- [Complete the following]
(a) According to the Dettenhausen excerpt, in which document was the village first officially mentioned, and under what name?
(b) The Dettenhausen excerpt opens with a list of facts before its title line. Give every entry in that list along with its value.

Population (2023-12-31)
- • Total: 5,570
- • Density: 510/km^{2} (1,300/sq mi)
- Time zone: UTC+01:00 (CET)
- • Summer (DST): UTC+02:00 (CEST)
- Postal codes: 72135
- Dialling codes: 07157
- Vehicle registration: TÜ
- Website: www.dettenhausen.de

= Dettenhausen =

Dettenhausen (/de/; Swabian: Deddahausa) is a municipality in the district of Tübingen in Baden-Württemberg in Germany.

Dettenhausen is a village in the administrative district (Kreis) of Tübingen, in the Schönbuch Nature Park. It is located 11 km north of Tübingen, and about 25 km south of Stuttgart, the capital of Baden-Württemberg. Dettenhausen was first officially mentioned in the Codex Hirsaugiensis in around 1100 AD as "Detenhusen". Dettenhausen has 5.441 citizens (as of December 31, 2013). Dettenhausen's coat of arms is a red deer against a yellow background with a yellow ear of grains against a red background.

The Schönbuchbahn railway links Dettenhausen with Böblingen, where it connects with lines S1 and S60 of the Stuttgart S-Bahn.

- [Dataset extract]
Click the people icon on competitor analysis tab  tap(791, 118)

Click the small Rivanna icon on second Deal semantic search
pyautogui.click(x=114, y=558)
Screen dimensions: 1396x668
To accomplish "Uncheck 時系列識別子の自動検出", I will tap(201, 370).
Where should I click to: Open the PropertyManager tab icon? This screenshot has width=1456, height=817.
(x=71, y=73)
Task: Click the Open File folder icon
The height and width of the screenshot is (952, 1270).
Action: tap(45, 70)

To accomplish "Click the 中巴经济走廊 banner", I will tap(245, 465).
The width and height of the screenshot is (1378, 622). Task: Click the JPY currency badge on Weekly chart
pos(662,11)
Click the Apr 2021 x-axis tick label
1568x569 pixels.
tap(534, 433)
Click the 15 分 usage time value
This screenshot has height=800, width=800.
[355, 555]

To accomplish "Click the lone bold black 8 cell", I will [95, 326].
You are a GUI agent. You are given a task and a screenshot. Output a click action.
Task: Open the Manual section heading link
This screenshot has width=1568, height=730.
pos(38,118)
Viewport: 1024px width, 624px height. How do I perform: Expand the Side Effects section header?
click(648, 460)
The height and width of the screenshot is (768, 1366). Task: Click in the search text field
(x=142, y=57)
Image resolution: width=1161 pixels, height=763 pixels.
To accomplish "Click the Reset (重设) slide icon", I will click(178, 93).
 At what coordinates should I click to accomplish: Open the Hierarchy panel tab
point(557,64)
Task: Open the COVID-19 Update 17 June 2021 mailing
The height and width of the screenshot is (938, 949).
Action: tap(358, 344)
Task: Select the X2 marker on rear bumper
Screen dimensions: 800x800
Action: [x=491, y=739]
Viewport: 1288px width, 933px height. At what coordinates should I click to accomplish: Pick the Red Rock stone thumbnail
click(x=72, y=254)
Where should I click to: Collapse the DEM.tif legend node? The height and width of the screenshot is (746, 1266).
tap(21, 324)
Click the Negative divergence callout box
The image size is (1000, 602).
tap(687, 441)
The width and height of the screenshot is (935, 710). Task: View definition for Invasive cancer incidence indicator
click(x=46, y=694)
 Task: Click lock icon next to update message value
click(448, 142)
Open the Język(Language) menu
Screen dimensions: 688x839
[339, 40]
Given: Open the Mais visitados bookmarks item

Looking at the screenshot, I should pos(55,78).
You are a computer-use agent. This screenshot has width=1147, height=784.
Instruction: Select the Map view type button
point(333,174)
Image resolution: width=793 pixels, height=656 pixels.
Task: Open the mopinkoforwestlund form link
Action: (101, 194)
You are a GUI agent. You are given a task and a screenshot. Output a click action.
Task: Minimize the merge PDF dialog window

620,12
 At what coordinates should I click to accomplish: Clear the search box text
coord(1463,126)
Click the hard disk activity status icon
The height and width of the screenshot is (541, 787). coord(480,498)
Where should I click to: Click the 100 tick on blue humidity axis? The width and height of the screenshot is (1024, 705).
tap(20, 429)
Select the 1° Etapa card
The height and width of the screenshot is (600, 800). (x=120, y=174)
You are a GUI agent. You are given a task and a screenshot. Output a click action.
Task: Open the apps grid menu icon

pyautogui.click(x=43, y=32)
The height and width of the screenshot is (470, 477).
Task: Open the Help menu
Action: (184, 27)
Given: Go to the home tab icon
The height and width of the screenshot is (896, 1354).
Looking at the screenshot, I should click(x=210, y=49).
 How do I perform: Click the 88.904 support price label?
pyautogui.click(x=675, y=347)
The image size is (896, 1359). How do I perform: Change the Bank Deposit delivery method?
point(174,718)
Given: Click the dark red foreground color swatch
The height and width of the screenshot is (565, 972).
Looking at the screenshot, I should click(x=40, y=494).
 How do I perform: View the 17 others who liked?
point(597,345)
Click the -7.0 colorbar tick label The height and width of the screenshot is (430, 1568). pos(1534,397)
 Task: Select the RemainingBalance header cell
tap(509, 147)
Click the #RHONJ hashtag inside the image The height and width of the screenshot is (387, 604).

- [Your responses]
(a) It was first officially mentioned around 1100 AD in the Codex Hirsaugiensis, under the name "Detenhusen."

(b)
- Total population (2023-12-31): 5,570
- Density: 510/km² (1,300/sq mi)
- Time zone: UTC+01:00 (CET)
- Summer (DST): UTC+02:00 (CEST)
- Postal codes: 72135
- Dialling codes: 07157
- Vehicle registration: TÜ
- Website: www.dettenhausen.de